At bottom, competency evaluations serve to determine whether the
petitioner “has a rational and factual understanding of the nature and object of the
proceedings . . . and has a reasonable opportunity to examine and present evidence
and cross-examine witnesses.” M-A-M-, 25 I. & N. Dec. at 479. If we were to
cherry-pick the record, we would, of course, find instances in which Damian-
Gallardo expressed momentary confusion. But such moments were outweighed by
the many instances where she was able to communicate effectively with the IJ,
3 answer the IJ’s questions, and present evidence going to the core of her claims.

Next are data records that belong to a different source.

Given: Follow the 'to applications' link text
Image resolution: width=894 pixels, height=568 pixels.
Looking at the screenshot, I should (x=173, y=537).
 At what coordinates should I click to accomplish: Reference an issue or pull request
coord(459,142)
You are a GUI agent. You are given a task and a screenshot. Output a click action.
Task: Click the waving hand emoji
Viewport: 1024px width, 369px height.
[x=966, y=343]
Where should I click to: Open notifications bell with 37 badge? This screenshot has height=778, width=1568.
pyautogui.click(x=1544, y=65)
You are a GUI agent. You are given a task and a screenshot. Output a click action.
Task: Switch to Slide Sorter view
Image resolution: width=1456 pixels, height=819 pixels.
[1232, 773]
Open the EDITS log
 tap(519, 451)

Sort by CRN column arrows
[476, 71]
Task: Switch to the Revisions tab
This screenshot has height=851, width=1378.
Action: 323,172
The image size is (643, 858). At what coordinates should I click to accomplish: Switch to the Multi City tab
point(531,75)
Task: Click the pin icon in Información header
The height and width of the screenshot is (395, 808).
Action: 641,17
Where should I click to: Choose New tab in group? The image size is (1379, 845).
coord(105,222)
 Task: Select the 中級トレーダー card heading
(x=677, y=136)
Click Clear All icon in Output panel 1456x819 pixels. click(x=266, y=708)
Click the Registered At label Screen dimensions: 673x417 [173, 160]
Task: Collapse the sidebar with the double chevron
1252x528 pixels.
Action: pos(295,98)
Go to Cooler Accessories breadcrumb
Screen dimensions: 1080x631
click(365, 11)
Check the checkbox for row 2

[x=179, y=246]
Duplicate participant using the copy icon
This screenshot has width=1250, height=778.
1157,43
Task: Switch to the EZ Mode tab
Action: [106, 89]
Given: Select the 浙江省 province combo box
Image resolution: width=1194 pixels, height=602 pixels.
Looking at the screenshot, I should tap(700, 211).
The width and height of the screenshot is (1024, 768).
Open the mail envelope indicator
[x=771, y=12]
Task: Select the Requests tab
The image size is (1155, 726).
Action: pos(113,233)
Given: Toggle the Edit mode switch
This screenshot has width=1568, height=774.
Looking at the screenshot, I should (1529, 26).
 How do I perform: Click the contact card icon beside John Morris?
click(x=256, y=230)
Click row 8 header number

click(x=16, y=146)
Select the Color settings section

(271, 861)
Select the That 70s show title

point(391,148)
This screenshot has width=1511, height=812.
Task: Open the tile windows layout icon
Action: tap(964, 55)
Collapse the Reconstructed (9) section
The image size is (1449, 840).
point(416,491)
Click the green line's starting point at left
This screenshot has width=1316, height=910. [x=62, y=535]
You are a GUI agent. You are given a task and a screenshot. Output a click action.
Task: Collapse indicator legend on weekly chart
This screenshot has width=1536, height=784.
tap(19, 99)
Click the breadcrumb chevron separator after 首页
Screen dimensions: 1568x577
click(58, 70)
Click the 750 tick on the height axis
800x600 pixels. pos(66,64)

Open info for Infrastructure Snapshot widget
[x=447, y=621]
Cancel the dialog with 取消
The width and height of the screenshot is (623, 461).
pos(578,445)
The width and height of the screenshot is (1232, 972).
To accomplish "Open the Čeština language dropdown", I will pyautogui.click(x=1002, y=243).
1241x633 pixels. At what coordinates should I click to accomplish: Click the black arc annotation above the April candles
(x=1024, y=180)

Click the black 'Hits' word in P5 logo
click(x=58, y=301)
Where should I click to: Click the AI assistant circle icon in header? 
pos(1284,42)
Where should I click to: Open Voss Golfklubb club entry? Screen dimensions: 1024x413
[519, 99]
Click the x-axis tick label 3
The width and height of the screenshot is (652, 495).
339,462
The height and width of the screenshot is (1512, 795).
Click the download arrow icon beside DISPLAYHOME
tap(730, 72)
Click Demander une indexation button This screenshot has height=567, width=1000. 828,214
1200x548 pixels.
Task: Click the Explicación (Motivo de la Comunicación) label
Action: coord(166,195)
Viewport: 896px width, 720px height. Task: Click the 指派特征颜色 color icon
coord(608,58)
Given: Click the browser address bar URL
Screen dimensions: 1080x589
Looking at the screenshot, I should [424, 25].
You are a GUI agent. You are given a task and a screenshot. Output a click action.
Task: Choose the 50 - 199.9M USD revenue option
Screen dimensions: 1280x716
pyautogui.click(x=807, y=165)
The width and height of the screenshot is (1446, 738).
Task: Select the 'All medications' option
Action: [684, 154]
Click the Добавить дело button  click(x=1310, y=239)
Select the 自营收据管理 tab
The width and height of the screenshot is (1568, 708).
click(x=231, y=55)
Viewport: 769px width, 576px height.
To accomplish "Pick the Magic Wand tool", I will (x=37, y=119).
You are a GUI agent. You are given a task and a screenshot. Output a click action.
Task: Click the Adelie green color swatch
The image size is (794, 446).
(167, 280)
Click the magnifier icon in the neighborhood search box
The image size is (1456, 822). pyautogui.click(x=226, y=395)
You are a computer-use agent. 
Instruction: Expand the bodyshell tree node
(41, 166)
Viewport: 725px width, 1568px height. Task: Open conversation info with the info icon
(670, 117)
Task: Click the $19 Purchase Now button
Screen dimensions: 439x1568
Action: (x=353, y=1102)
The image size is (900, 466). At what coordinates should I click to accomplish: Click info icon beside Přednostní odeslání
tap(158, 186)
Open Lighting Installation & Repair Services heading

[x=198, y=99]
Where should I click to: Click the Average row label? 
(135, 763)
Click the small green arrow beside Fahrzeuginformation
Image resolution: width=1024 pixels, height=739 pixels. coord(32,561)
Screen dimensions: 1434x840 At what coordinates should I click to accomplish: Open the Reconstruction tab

For example, petitioner explained her relationship with her children and other
family members, articulated the reasons why she feared returning to Mexico, and
recounted, in detail, the abuse she suffered in Mexico. Thus, not only does the
record show that she was capable of participating in her removal proceedings, it
shows that she, in fact, did. Accordingly, the IJ’s determination that Damian-
Gallardo was competent to participate in her removal proceedings was supported
by substantial evidence. The BIA’s affirmance of that finding, therefore, was not
an abuse of discretion, and to the extent that petitioner seeks review of it, the
petition is denied.
Turning to the substance of petitioner’s various applications for relief from
removal, we conclude that we lack jurisdiction to entertain these claims because
she has failed to exhaust them. Although pro se briefs filed with the BIA are
construed liberally in favor of their filer, see Ren v. Holder, 648 F.3d 1079, 1083–
84 (9th Cir. 2011), to satisfy the exhaustion requirement, a pro se petitioner must
still provide the BIA with sufficient notice of the specific issue being contested,
see Garcia-Cortez v. Ashcroft, 366 F.3d 749, 753 (9th Cir. 2004). Damian-
Gallardo’s BIA brief misses that mark.
Even given its most liberal construction, petitioner’s brief to the BIA did not
meaningfully identify a particular error in the IJ’s decision on the merits. Neither
4 the recital, without elaboration, of her filed applications for asylum, withholding of
removal, and relief under the Convention Against Torture in the caption of her
brief, nor her general declaration that she feared returning to her home country,
meaningfully directed the BIA to review a particular aspect of the IJ’s detailed
order. Though, as a pro se litigant, Damian-Gallardo did not need to use specific
legal terms or elaborate on any stated argument, she needed to offer the BIA more
than a blank slate.
Damian-Gallardo’s failure to properly present to the BIA the issues she
seeks to present here is fatal to review. Simply put, we are without jurisdiction to
review the BIA’s order dismissing her appeal from the IJ’s decision, much less
consider her merits-based claims. See Sola v. Holder, 720 F.3d 1134, 1135 (9th
Cir. 2013).
PEITION DENIED IN PART AND DISMISSED IN PART.